This text was first published in the Summer of 2001 in Emigre #59.

 
The Lo-Res family of fonts is a synthesis of pixelated designs, including Emigre's earlier coarse resolution fonts, as well as bitmap representations of Base 9. It replaces the preexisting Emigre, Emperor, Oakland and Universal families and groups these related bitmap designs under one family name in the font menu, thereby simplifying their naming. The Lo-Res fonts also offer technical improvements, including a more complete character set, more consistent character shapes among styles and weights, as well as improved alignment among the various resolutions.
 
Lo-Res Twenties Package

Lo-Res Teens Package

Lo-Res Nines Package

 
Lo-Res Design History

More than fifteen years ago, Zuzana Licko designed a series of coarse bitmap fonts, created on the newly introduced Macintosh computer with a crude public domain software. These fonts were considered by many designers as a cute computer effect - generally relegated to special effect status like blown-up halftone screens and coarse photo grains. This category of typefaces was seen as idiosyncratic, with limited applicability, soon to be rendered obsolete with the impending arrival of high resolution computer screens and output devices.

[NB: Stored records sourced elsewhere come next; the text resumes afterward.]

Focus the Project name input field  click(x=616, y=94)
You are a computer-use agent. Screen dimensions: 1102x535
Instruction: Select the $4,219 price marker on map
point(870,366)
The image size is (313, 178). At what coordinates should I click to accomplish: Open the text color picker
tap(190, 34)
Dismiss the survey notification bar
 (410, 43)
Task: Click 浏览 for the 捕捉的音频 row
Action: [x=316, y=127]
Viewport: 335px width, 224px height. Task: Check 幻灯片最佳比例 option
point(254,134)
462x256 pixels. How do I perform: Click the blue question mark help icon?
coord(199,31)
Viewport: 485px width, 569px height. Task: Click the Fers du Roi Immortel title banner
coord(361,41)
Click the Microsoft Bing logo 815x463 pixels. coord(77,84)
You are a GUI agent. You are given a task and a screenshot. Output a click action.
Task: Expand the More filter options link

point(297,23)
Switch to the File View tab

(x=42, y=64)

During the following decade, bitmaps continued to be marginalized, but would not disappear. While computer screen displays increased more in size than in resolution, computer generated typefaces did attain print quality through the implementation of outline font technologies, such as PostScript, and high resolution output devices. As a result, bitmapped fonts made only the occasional appearance in print when something computer related was to be expressed.

Recently, however, coarse bitmapped fonts have made a huge comeback in print. And this time around, their usage goes far beyond computer related themes, although it remains a dominant typographic force within areas such as techno music and other disciplines where computer technology has had an impact. The reasons for this dramatic comeback are varied. The most obvious is that a new generation of young graphic designers has entered the profession. For these designers, and their audiences, who grew up playing video games and now surf the Internet, low resolution type is no longer an alien, difficult-to-read, crude computer phenomenon. It's been a part of their daily reading experience at home and at school. For this generation, it may be that reading a crude bitmap in print is no different than reading it on the screen. Through our everyday encounters with computers, the idiosyncrasies of bitmaps are disappearing - visible pixels are becoming accepted as the natural mark of the computer, like brush strokes on an oil painting.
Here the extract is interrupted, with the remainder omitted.